Personal information
- Born: 19 December 1939 (age 86)
- Original team: Moe/Heyfield
- Debut: Round 18, 1961, North Melbourne vs. St Kilda, at Junction Oval
- Height: 183 cm (6 ft 0 in)
- Weight: 83 kg (183 lb)
- Position: Utility / Full Forward

Playing career^{1}
- Years: Club / Games (Goals)
- 1961–1967: North Melbourne / 73 (107)

Coaching career
- Years: Club / Games (W–L–D)
- 1981: Footscray / 1 (0–1–0)
- ^{1} Playing statistics correct to the end of 1967.

= Frank Goode =

Australian rules footballer

Frank Goode (born 19 December 1939) is a former Australian rules footballer who played for North Melbourne in the VFL during the 1960s.

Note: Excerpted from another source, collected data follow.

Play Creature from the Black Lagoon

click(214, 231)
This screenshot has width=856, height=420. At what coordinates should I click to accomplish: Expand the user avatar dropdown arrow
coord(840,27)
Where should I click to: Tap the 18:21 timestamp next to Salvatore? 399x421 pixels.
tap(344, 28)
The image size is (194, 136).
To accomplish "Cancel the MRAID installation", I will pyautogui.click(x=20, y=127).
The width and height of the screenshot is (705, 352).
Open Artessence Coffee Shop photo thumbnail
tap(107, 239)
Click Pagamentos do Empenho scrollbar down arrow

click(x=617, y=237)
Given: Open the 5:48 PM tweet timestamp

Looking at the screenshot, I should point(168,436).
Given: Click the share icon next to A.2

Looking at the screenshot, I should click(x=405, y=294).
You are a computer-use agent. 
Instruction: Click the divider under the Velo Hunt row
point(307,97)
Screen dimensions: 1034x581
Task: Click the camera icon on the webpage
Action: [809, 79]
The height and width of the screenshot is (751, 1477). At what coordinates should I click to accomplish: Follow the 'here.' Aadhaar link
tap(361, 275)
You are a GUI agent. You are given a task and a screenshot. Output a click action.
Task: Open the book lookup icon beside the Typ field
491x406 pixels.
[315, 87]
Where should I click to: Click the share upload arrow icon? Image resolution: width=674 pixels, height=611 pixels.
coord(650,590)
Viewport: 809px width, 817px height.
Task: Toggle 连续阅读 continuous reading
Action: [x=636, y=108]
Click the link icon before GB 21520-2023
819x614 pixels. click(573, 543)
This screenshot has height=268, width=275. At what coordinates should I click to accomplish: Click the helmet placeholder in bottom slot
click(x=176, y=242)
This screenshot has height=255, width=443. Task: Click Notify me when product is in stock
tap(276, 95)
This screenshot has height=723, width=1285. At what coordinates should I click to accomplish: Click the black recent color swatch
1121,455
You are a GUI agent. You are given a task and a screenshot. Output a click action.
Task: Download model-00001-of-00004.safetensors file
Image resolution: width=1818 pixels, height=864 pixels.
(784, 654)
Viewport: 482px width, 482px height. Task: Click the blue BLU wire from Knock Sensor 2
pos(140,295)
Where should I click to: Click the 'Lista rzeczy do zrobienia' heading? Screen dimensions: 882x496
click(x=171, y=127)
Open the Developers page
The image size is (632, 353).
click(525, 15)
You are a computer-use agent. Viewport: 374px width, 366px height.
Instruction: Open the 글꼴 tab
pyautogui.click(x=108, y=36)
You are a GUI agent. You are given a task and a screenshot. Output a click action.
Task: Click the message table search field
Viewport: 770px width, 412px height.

Owing to an injury to John Dugdale, Goode spent the 1965 and 1966 VFL seasons as a full-forward with success. He topped North Melbourne's goal kicking in those years with 38 and 49 goals respectively. Injured in early 1967, Goode had surgery before being injured again in 1968 and when the second surgery failed he went on to coach North's u19's after which he coached Sandringham in the Victorian Football Association (VFA) in 1971 and 1972.

Goode later became assistant coach at Footscray and in 1981 stepped in for senior coach Royce Hart in a game against Melbourne, which they lost. Goode later joined the AFL Tribunal for 5 years.